Stamford Raffles, then governor of Java, which had been taken over by the British during the Napoleonic Wars, sent an officer to Sumbawa to report on what had happened. He found there were still dead bodies lying around, the villages were almost entirely deserted and most of the houses had fallen down. The few survivors were desperately trying to find food. An epidemic of violent diarrhoea had broken out, thought to have been caused by volcanic ash contaminating the drinking water, and had caused many deaths.

Tambora is classified by specialists as Ultraplinian, the most violent of all categories of volcanic eruption, named in honour of the Younger Pliny's description of the destruction of Pompeii by Vesuvius in AD 79. Such eruptions propel quantities of sulphurous gases into the stratosphere, where they combine with water vapour to create 'aerosol' clouds of drops of sulphuric acid. The Tambora eruption caused unusual phenomena around the globe. In the north-eastern United States in the spring and summer of 1815 the sunlight was dimmed and reddened by periods of fog, which wind and rain did not disperse. It was described as a kind of aerosol veil. London experienced spectacular sunsets at the turn of June and July, which are thought to have influenced paintings by Turner. 

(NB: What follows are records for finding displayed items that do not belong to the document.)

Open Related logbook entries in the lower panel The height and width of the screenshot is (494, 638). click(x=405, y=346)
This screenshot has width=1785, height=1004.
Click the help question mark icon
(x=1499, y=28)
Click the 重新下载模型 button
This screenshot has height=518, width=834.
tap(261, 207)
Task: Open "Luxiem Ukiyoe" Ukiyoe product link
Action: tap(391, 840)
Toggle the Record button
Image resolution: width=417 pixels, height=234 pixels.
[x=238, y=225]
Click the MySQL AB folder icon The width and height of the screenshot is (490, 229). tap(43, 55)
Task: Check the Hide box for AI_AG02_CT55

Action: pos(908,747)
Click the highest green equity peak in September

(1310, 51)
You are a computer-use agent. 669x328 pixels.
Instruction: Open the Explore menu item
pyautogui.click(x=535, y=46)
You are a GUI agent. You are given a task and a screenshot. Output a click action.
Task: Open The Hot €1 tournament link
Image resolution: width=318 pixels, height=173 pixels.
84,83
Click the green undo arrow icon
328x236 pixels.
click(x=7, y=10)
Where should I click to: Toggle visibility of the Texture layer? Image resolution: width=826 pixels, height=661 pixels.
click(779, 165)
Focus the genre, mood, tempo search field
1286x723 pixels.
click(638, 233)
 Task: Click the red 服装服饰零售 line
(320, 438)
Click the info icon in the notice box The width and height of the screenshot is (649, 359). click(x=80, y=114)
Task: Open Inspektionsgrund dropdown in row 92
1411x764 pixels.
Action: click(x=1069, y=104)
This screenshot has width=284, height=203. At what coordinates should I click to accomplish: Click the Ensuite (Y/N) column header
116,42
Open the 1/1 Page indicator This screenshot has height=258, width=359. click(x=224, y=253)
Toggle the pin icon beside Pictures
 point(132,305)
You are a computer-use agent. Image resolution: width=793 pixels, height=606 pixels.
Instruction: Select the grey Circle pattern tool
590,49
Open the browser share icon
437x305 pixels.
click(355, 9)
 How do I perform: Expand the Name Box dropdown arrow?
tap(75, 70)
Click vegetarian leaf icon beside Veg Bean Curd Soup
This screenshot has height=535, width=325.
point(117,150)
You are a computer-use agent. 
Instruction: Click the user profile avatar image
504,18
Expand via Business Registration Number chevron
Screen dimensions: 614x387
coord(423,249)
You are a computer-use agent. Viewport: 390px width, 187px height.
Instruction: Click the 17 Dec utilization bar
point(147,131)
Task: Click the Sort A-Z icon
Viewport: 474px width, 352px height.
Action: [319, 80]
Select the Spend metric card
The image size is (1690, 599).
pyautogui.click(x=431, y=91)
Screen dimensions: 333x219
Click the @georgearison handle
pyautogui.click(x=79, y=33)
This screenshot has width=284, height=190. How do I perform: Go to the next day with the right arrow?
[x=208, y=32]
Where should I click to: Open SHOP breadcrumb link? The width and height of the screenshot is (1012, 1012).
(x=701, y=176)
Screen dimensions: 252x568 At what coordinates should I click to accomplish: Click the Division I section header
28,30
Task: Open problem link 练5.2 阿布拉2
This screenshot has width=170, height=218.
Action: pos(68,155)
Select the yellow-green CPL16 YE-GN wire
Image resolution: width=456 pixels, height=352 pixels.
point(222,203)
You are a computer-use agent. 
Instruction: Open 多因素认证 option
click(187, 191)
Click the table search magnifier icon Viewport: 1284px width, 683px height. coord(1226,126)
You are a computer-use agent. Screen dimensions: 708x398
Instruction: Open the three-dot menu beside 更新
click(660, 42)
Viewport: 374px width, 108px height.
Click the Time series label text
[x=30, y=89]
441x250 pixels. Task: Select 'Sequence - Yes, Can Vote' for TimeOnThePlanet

The following year brought far more damaging effects, with serious consequences for climate and the fertility of the land over much of the world, as global temperatures dropped. In mid-June 1816 Mary and Percy Shelley, Lord Byron and two other friends were staying at the Villa Diodati in Switzerland when the weather was so repellently rainy and foggy that they were trapped indoors. Byron suggested that they pass the time by each writing a horror story and that was when Mary Shelley began to create Frankenstein.

In June 1816 snow fell in New York State and in Maine, while frost was reported from Connecticut. In Canada the Quebec area had deep snow. Cold persisted through the summer months in North America and elsewhere and quantities of crops failed. The monsoon seasons in India and China were disrupted, with damaging agricultural effects, famine and cholera, and 1816 was called the year without a summer. 

Such conditions persisted until 1819 and are believed to have helped create severe epidemics of typhus in south-eastern Europe and the eastern Mediterranean. Harvests failed in Britain and famine struck Ireland, Germany and other areas of Europe, sparking outbreaks of rioting and causing starvation. 

Mount Tambora is still active. Its most recent eruption was in 1967.